Pascal Saint-Amans was also in the Global Tax 50 2014, 2013, 2012 and 2011

With 2015 marking the conclusion of the OECD BEPS Project, it was almost inevitable that this year's Global Tax 50 would again include the Frenchman who leads the Centre for Tax Policy and Administration (CTPA) at the OECD: Pascal Saint-Amans.

Saint-Amans' three years in the role as CTPA director have been dominated by the BEPS Project. The project and its final recommendations drew international attention and immediately prompted legislative changes in many countries around the world.

However, there have also been loud criticisms of the project and its limitations. Some criticisms came from tax campaigners who felt developing countries' interests had been overlooked, while, on the other side, issues were raised by taxpayers who had concerns BEPS legislation would increase instances of double taxation. Recently there has also been push-back from politicians in the US who are concerned BEPS unfairly targets US-based multinationals.

Saint-Amans, speaking with Joelle Jefferis, explains that he is keen to focus on the progress that has been made in a limited timeframe, rather than on hastily-formed judgments and comments on areas of shortcoming.

"But what about the praise?" he asks. "People were sceptical of our ability to deliver anything. What would have happened without this project? There is more consensus now than there was years ago."
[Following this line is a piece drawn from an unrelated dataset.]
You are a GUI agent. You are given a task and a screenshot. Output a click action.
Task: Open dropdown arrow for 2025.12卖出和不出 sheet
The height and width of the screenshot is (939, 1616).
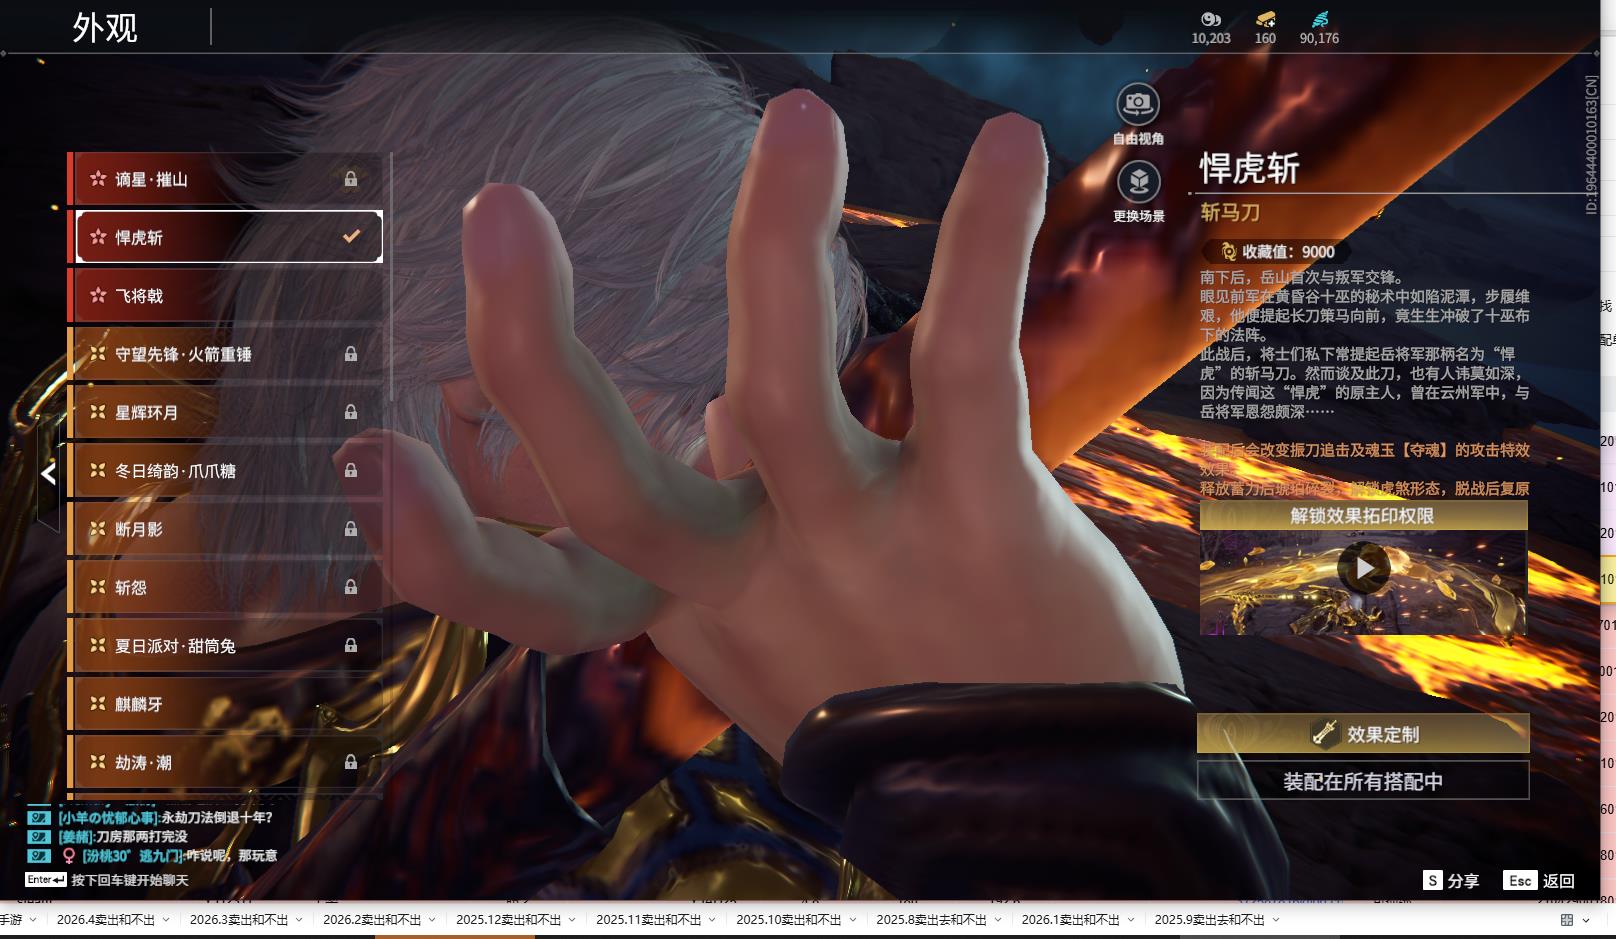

After the final recommendations, the OECD's next step will be monitoring implementation of the guidance at a country level. Saint-Amans' concerns over inconsistent and uncoordinated implementation were already made clear when he publicly condemned the UK's unilateral move to implement a diverted profits tax (DPT) ahead of BEPS deliverables, which he said the OECD was "embarrassed" by.

"We have sympathy for the need to move and there is an electoral context [to take into account as well]...on the other hand, unilateral actions are not exactly in the sense of what we are trying to develop," he said in April.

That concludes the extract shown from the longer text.